Excuse a newbie question, but I'm baffled. Assuming I have a single line of XML, how do I pull out all values of the same tag name? ie.
my $s = '<blah>red</blah><blah>white</blah><blah>blue</blah>'; print $s, $/; while (/<blah>(.*)<\/blah>/) { # this RE isn't right... print $1, $/; }
Thanks for any help you can provide.

Replies are listed 'Best First'.
Re: non-greedy incremental regular expression?
by virtualsue (Vicar) on May 14, 2005 at 08:03 UTC
    If you intend to do much with XML, you will probably find the XML modules on the CPAN very useful.
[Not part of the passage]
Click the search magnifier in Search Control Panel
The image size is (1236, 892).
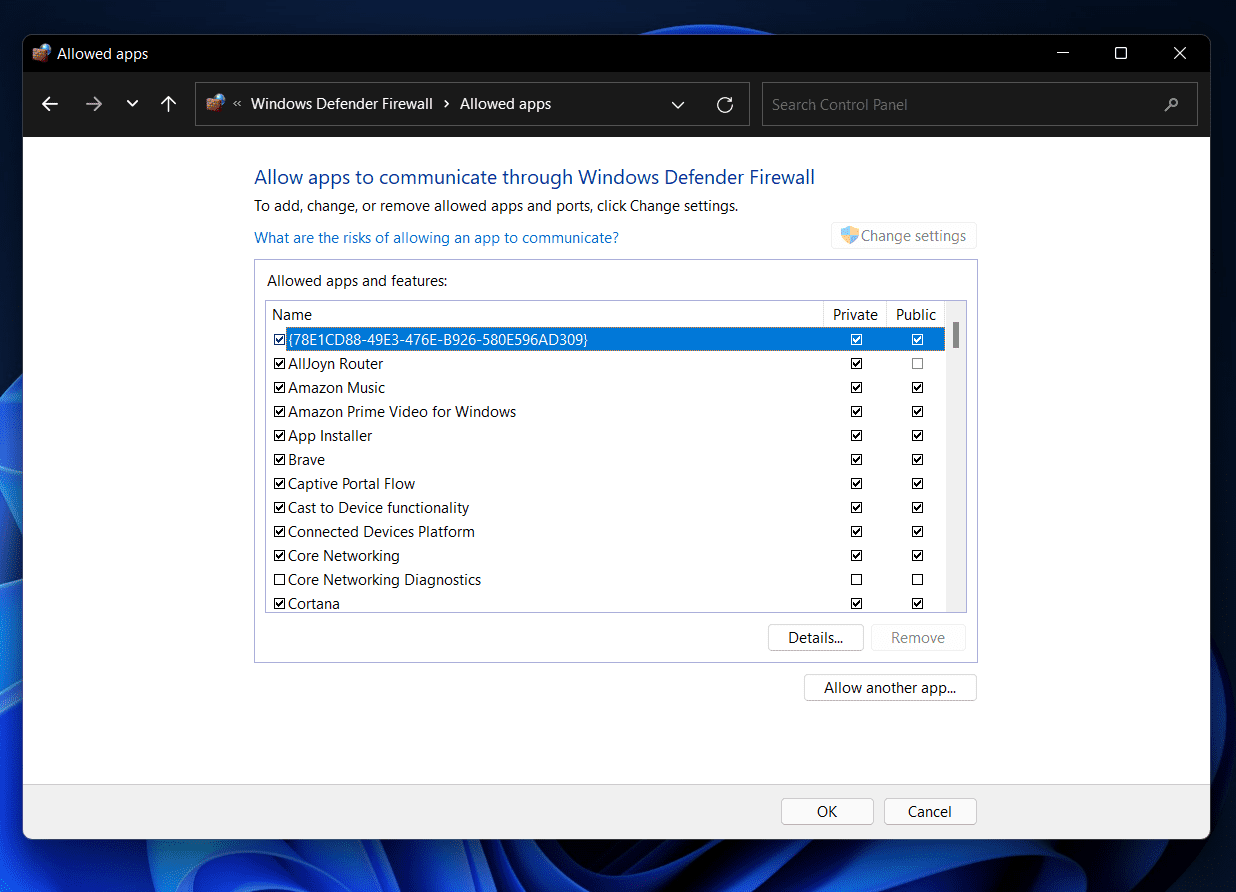(x=1170, y=104)
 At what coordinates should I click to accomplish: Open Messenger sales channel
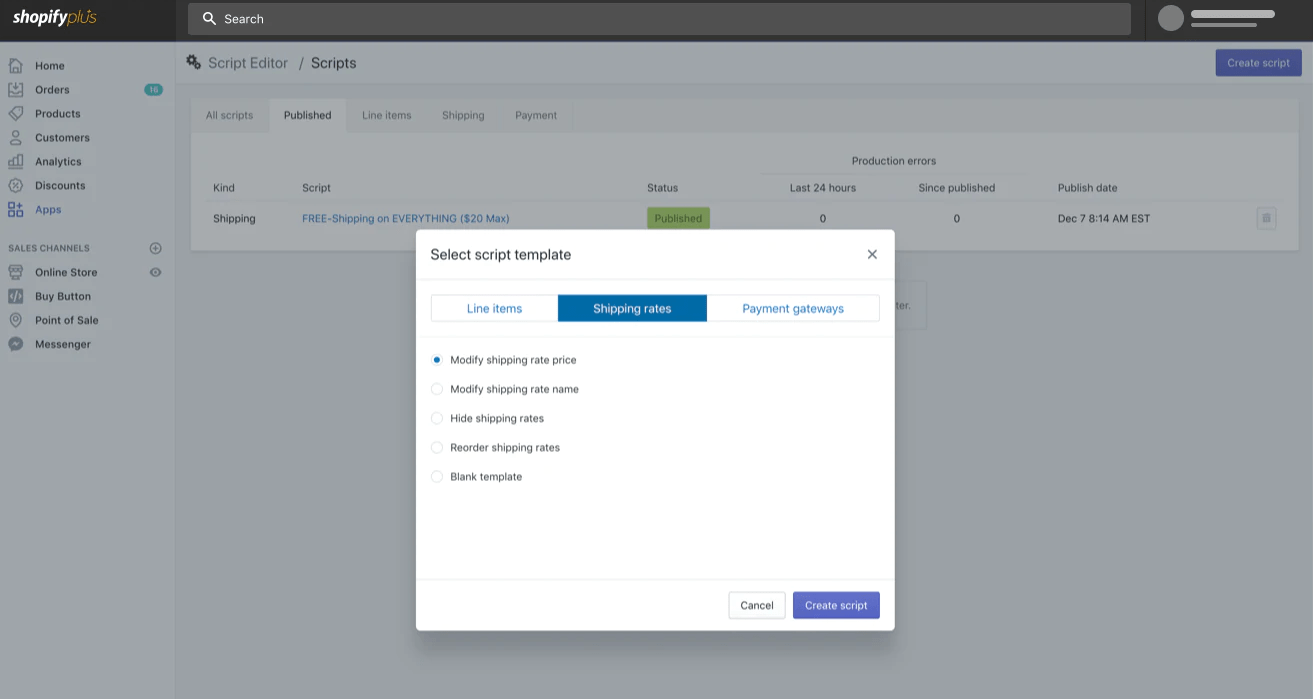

Here is a little sample of what XML::Simple can do:
    #!/usr/bin/perl use warnings; use strict; use XML::Simple; use Data::Dumper; my $s = '<foo><color>red</color><color>white</color><color>blue</color +></foo>'; print $s,"\n"; my $parsed = XMLin($s); print Dumper($parsed);
    Voilà:
    <foo><color>red</color><color>white</color><color>blue</color></foo> $VAR1 = { 'color' => [ 'red', 'white', 'blue' ] };
    In english, $parsed is a hash containing one key, 'color', whose value is a reference to an array containing the values 'red', 'white', and 'blue'. E.g.
    print $_,"\n" for ( @{$parsed->{color}} )
Re: non-greedy incremental regular expression?
by gopalr (Priest) on May 14, 2005 at 04:11 UTC

    Use .*? for immediate match

    See the changes below of your code:

    my $s = '<blah>red</blah><blah>white</blah><blah>blue</blah>'; while ($s=~/<blah>(.*?)<\/blah>/) { # this RE isn't right... print "\n$1";sleep 1; }

    Update:: Remove /g

Re: non-greedy incremental regular expression?
by eibwen (Friar) on May 14, 2005 at 04:02 UTC

    You are right to suspect that your regex is greedy: /<blah>(.*)<\/blah>/ matches the entire string, capturing:

    red</blah><blah>white</blah><blah>blue

    Read perlre for more about greedy regexes, but suffice it to say, I think you want /<blah>(.*?)<\/blah>/

Re: non-greedy incremental regular expression?
by prasadbabu (Prior) on May 14, 2005 at 04:17 UTC

    TIMTOWTDI

    while ($s =~ /<blah>((?:(?!<\/blah>).)*)<\/blah>/) { print $1, $/; }

    Prasad

Re: non-greedy incremental regular expression?
by TedPride (Priest) on May 14, 2005 at 15:41 UTC
    my $s = '<blah>red</blah><blah>white</blah><blah>blue</blah>'; print $s, $/; print $1, $/ while $s =~ /<blah>(.*?)<\/blah>/g;